Copy is never one-size fits all. When you’re hired to write copy, it needs to be as aligned with the brand as possible. A copywriting brief should:
- Provide information of the company and its products or services
- Detail the company’s history, mission, and values.
- Discuss the company’s unique value proposition
- Include Brand guidelines such as brand voice documents, and terminology preferences.
- Share any existing marketing materials or copy from competitors for reference.
Even better if you have examples or references to illustrate what they’re going for.
One reason it’s always SUPER important to have a copywriting brief is that your vision for the project might be vastly different from the vision of the company. A brief should clearly (let’s reiterate: CLEARLY) define goals the copy should achieve.
It’s important that these goals are realistic and that the expectations of the copy are only part of the overall strategy. For example, the overarching goal of the project may be to increase sales page conversions by 20%, but if your client is solely relying on copy for that increase, that’s not realistic. You probably won’t have control over their design, SEO, content marketing, or ad spend–all of which contribute to web traffic and sales.
You can’t write effective copy if you don’t know who it’s for. A copywriting brief should go beyond basic demographic information and delve into the psychographics. What are the audience’s pain points, motivations, desires, and challenges?
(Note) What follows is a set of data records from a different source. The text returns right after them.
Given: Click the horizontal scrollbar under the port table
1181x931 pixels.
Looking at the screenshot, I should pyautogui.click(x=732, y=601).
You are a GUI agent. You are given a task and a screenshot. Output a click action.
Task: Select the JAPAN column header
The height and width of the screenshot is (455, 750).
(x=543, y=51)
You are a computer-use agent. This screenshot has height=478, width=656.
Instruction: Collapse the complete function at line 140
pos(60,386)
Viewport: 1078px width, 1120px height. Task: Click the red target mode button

The more insight into their behaviors, preferences, and decision-making processes, the better.
Depending on the scope of the project and your own skill set, this might be information you collect during the research process, but more established brands tend to have this information ready to go.
One of the most important components of a brief for a copy project are the core messages. What, specifically, does the copy need to convey? This ties back into the brand’s unique value propositions and benefits, or features that differentiate the product or service.
Here is where any specific calls-to-action or key points that should be emphasized should be defined.
Part of effective copywriting is identifying any gaps or opportunities to differentiate from the competition. Your copywriting brief should include a list of key competitors in the industry, and what the client likes or dislikes about their selling points or marketing strategies.
Identify the main competitors in the industry.
Timeline and Budget
Your copywriting brief should set clear deadlines for each stage of the project, including the delivery date for the final copy. Briefs should also discuss the budget or fee structure for the project, including any payment terms. You can reiterate the payment term from your copywriting contract (and if you don’t have one, here’s your reminder!)
Both timeline and budget should be agreed upon before the project begins.
Revision and Approval Process
Clarify the revision process, including the number of rounds of revisions allowed and again, you can refer to your copywriting contract for this information).
The brief should specify who will provide feedback and how it will be collected. Outline the final approval process, including who has the authority to sign off on the copy.
Briefs may seem time consuming, but it’s definitely not as much time as you’d waste going back and forth asking for information and revising a copy because you DIDN’T have a brief.
Copywriting Briefs: Every Project, Every Time
Make this one of your non-negotiables: Copywriting briefs are required for every single client, and every single project. If your client doesn’t have a brief template to send you, it’s super easy to create your own, leaving a space for all of the information above.
With copywriting projects, time is money for everyone involved. Investing time into creating a solid brief means a better ROI for everyone.